M-1 (Michigan highway)

M-1 (Michigan highway)

M-1 marker

Woodward Avenue
Route information
Maintained by MDOT
Length: 21.48 mi[1] (34.57 km)
Existed: 1970[1] – present
Automotive Heritage Trail All-American Road
Major junctions
South end: Adams Avenue in Detroit

I-94 at Detroit
M-8 at Detroit
M-102 at Ferndale

I-696 at Royal Oak
North end:
BL I-75 / BUS US 24 near Pontiac
Counties: Wayne, Oakland
Highway system

Michigan State Trunkline Highway System
Interstate • US • State

I-696 US 2

M-1, commonly known as Woodward Avenue, named for Augustus B. Woodward, is a north–south state trunkline in the US state of Michigan. Until a few years ago, the northern terminus of M-1 was at BL I-75 and BUS US 24 (Square Lake Road) in Bloomfield Township between the city limits of Bloomfield Hills and Pontiac in Oakland County. Woodward has now been extended north into central Pontiac over what once was called Wide Track Drive. The southern end of M-1 is in downtown Detroit at Adams Avenue; however, Woodward Avenue extends further south in Detroit to Jefferson Avenue.


Route description

Woodward Avenue has been the main artery of Detroit's transportation network since the incorporation of the modern plan of the city in 1805 and it therefore holds considerable cultural significance. Woodward was planned to be the most important of the five major avenues (along with Michigan, Grand River, Gratiot, and Jefferson) planned by Judge Augustus Woodward that extend from downtown Detroit in differing directions. Woodward runs north-northwest from the city's downtown area, while Grand River Avenue extends further west.

SUPPLIED DATA:
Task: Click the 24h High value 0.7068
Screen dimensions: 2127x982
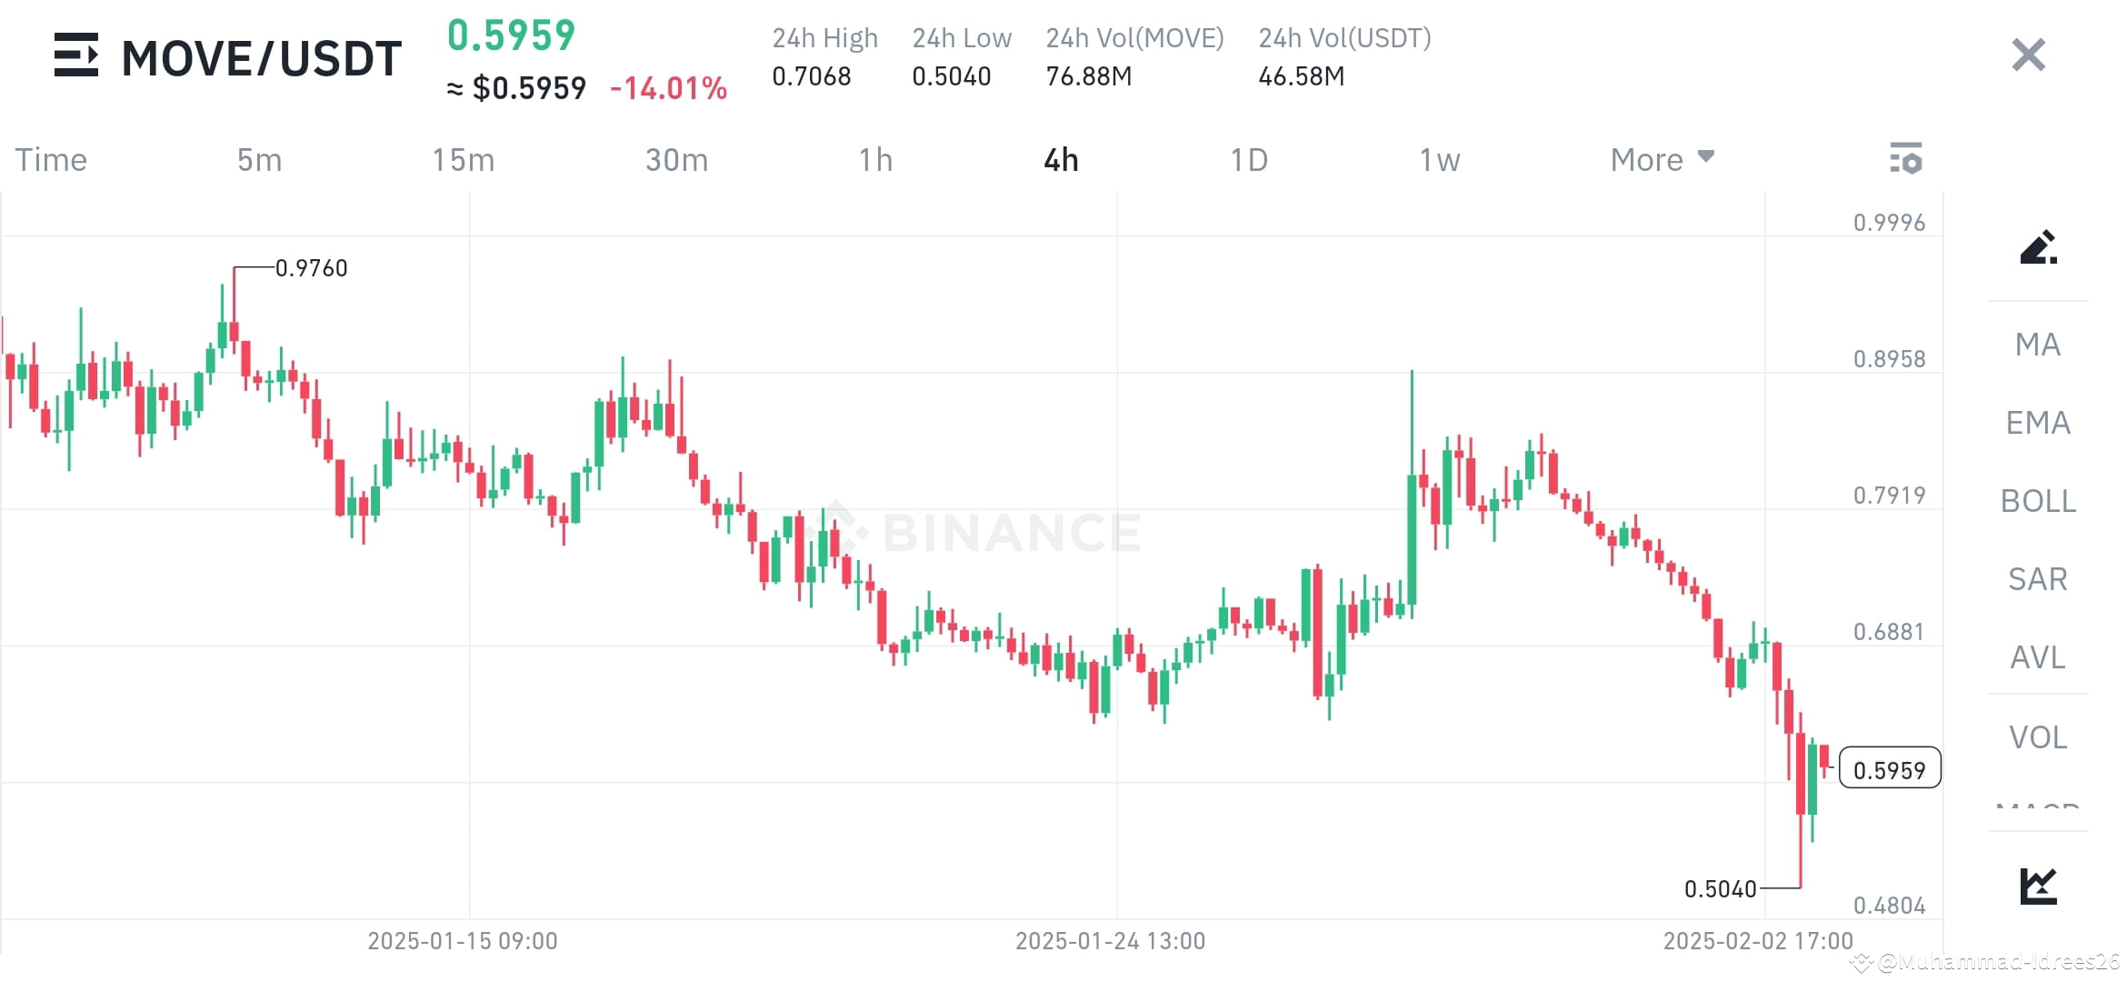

REQUIREMENTS: Copy the M-1 highway passage word for word from "Woodward Avenue has" to "extends further west.". The data are separate from the passage on the M-1 highway and have no connection to it.

TASK SOLUTION:
Woodward Avenue has been the main artery of Detroit's transportation network since the incorporation of the modern plan of the city in 1805 and it therefore holds considerable cultural significance. Woodward was planned to be the most important of the five major avenues (along with Michigan, Grand River, Gratiot, and Jefferson) planned by Judge Augustus Woodward that extend from downtown Detroit in differing directions. Woodward runs north-northwest from the city's downtown area, while Grand River Avenue extends further west.